Senators on the committee appeared amused by Kerwin's analysis but took no action on the retail tax bill.
Craig Weinaug, Douglas County administrator, told senators the measure was requested by cash-strapped school boards in Lawrence, Baldwin and Eudora.
"They're telling the county, unanimously, that they need more funds to do a decent job," he said. "If the Legislature is not able to come up with more funding, then it's critical for them to find other sources of funding."
He estimated the tax would raise $453 per pupil each year. The Lawrence district would take in $4.4 million annually, with Baldwin receiving $617,000 and Eudora getting $565,000. The other districts serving Douglas County residents: Perry-Lecompton, $203,000; Wellsville, $26,000; Santa Fe Trail, $20,000; Shawnee Heights, $15,000; and West Franklin, $900.
If the 2004 Legislature authorizes a countywide sales tax election, the Douglas County Commission could include the question on a ballot this year. And if the tax is approved by a majority of voters, money would flow from the county treasury to eight school districts.
The initiative landed in the Senate committee because Douglas County has reached the sales tax cap set by the state and needs authorization from the Legislature to put an increase for schools on a ballot.

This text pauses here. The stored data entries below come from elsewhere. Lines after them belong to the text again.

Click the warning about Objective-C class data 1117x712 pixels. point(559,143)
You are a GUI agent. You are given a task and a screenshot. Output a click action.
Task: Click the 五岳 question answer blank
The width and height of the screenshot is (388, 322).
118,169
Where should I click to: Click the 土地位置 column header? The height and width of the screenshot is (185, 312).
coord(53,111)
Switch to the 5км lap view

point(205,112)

Sen. Mark Buhler, a Lawrence Republican on the tax committee, said school boards shouldn't start spending money from the tax yet.
"This is no slam dunk," Buhler said after the hearing. "I wouldn't guess the prospects are very good."

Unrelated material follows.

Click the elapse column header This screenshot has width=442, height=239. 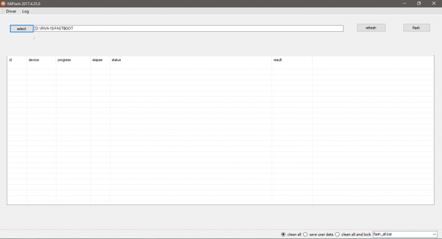tap(97, 60)
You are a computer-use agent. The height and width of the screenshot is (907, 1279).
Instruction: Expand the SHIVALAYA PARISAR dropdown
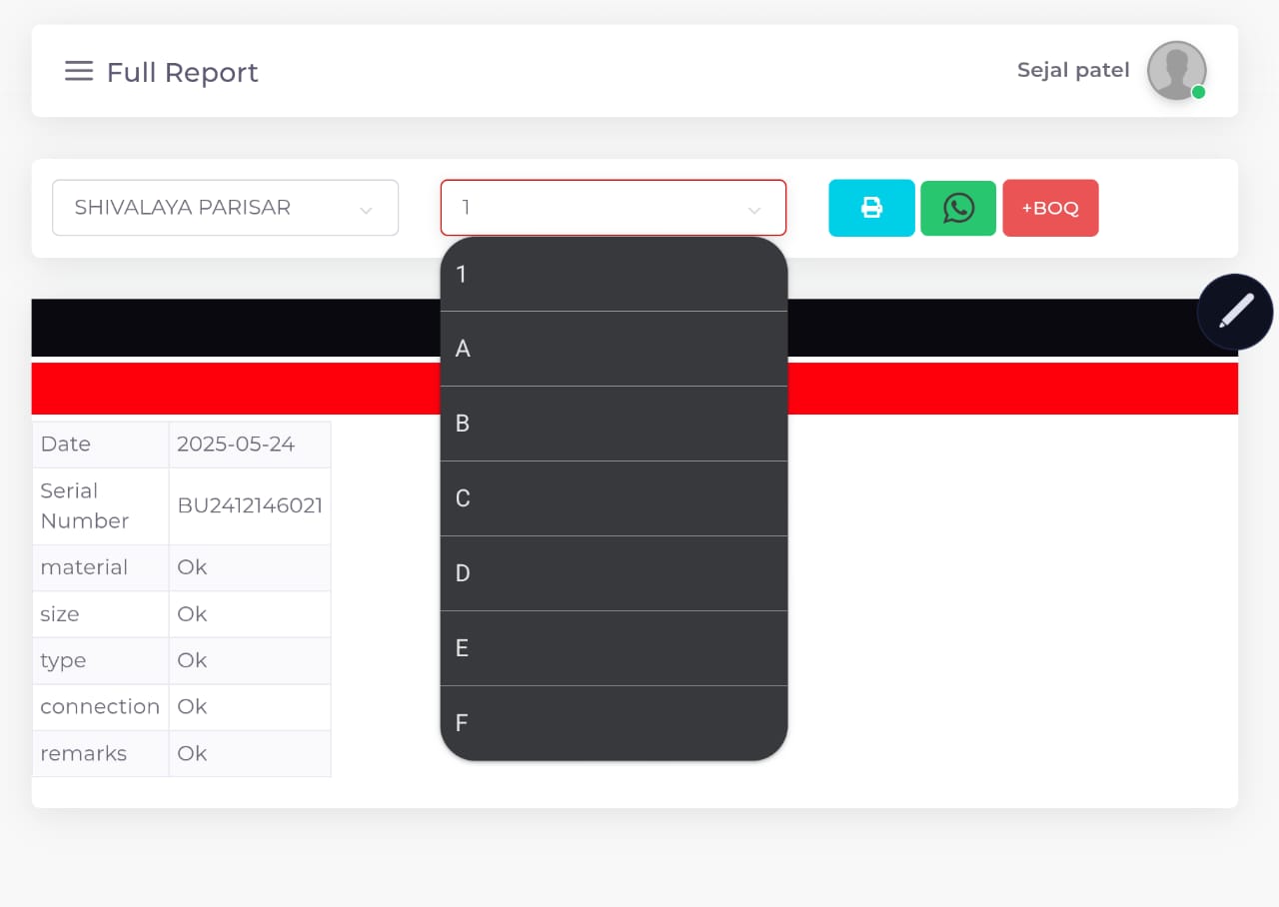coord(225,208)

Such is the anti-tax fervor of many state politicians, he said.
Austin Turney, Lawrence school board president, said the state hadn't lived up to its constitutional duty to adequately finance public education in Kansas.
That led to painful decisions by the Lawrence school board to cut $7 million during the past three years, he said. The district closed four elementary schools, dropped full-day kindergarten, increased student fees, deleted courses and reduced administrators, teachers, counselors and nurses.
At the same time, he said, Johnson County passed a sales tax that will raise about $45 million for public schools there. That extra money will make it difficult for Lawrence to offer competitive salaries to teachers, he said.
Turney said preservation of the district's schools required an infusion of cash.
"I believe that our community will no longer stand by and watch the excellent educational system we have created deteriorate as we continue to cut program after program," he said.